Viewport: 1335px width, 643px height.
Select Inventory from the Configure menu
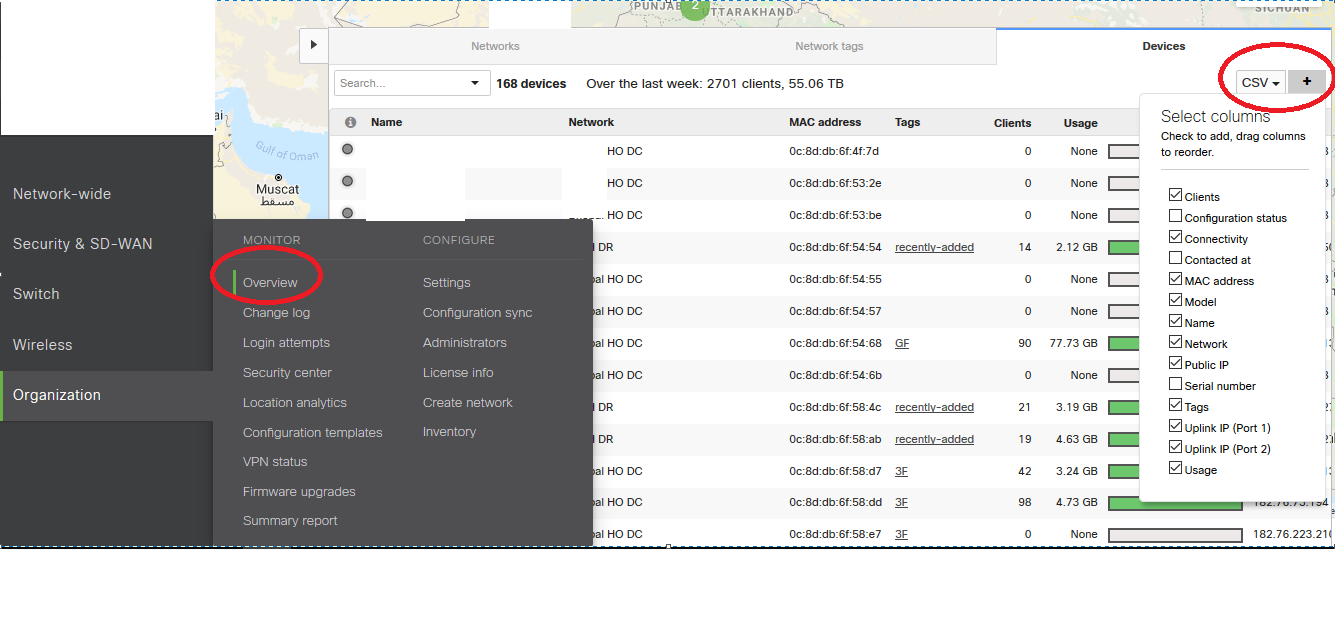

* * *

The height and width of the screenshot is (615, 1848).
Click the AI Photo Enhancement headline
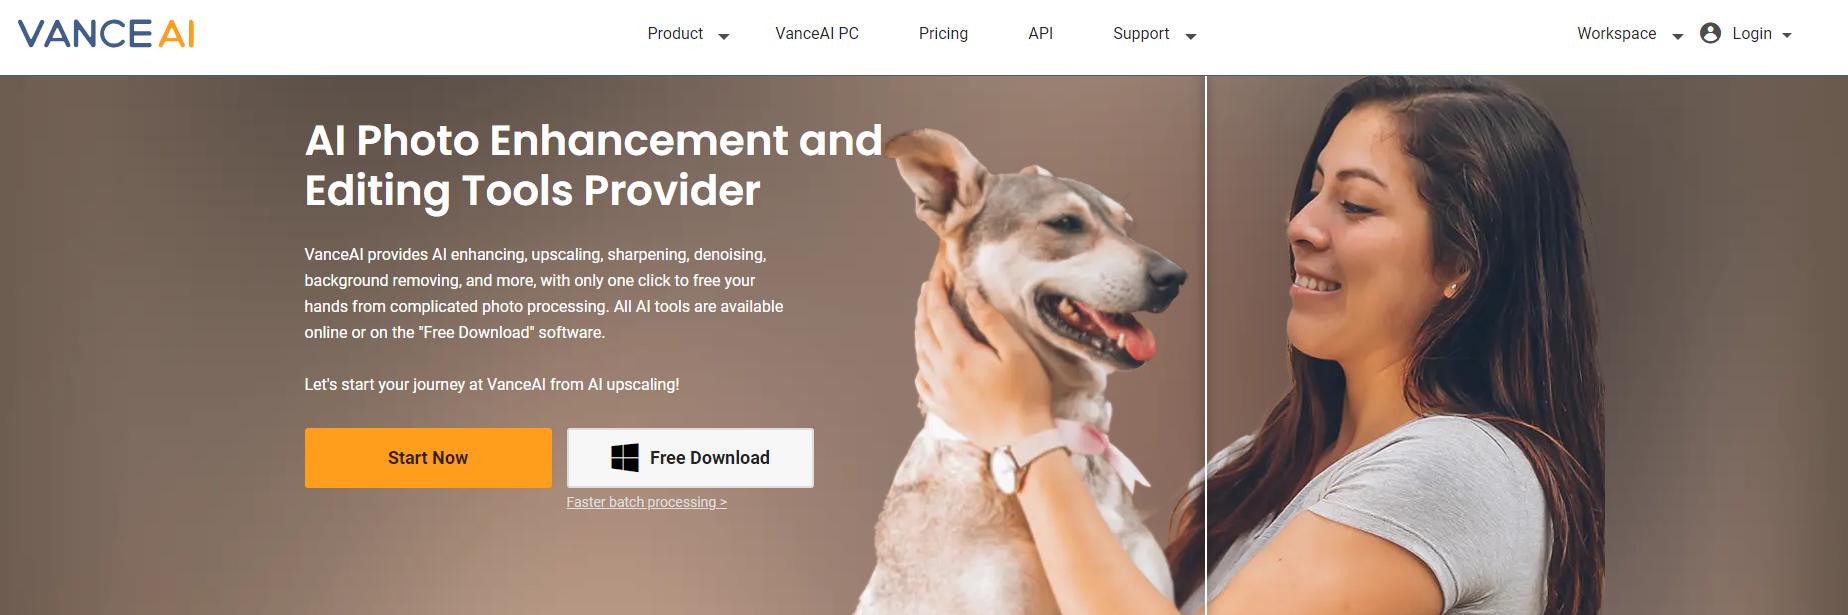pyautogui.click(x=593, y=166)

---

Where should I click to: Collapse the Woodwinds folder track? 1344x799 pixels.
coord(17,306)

**Exercise objective**: Whenever the word "width" appears in a line above, copy that line.

**Output of the exercise**:
Viewport: 1335px width, 643px height.
The height and width of the screenshot is (615, 1848).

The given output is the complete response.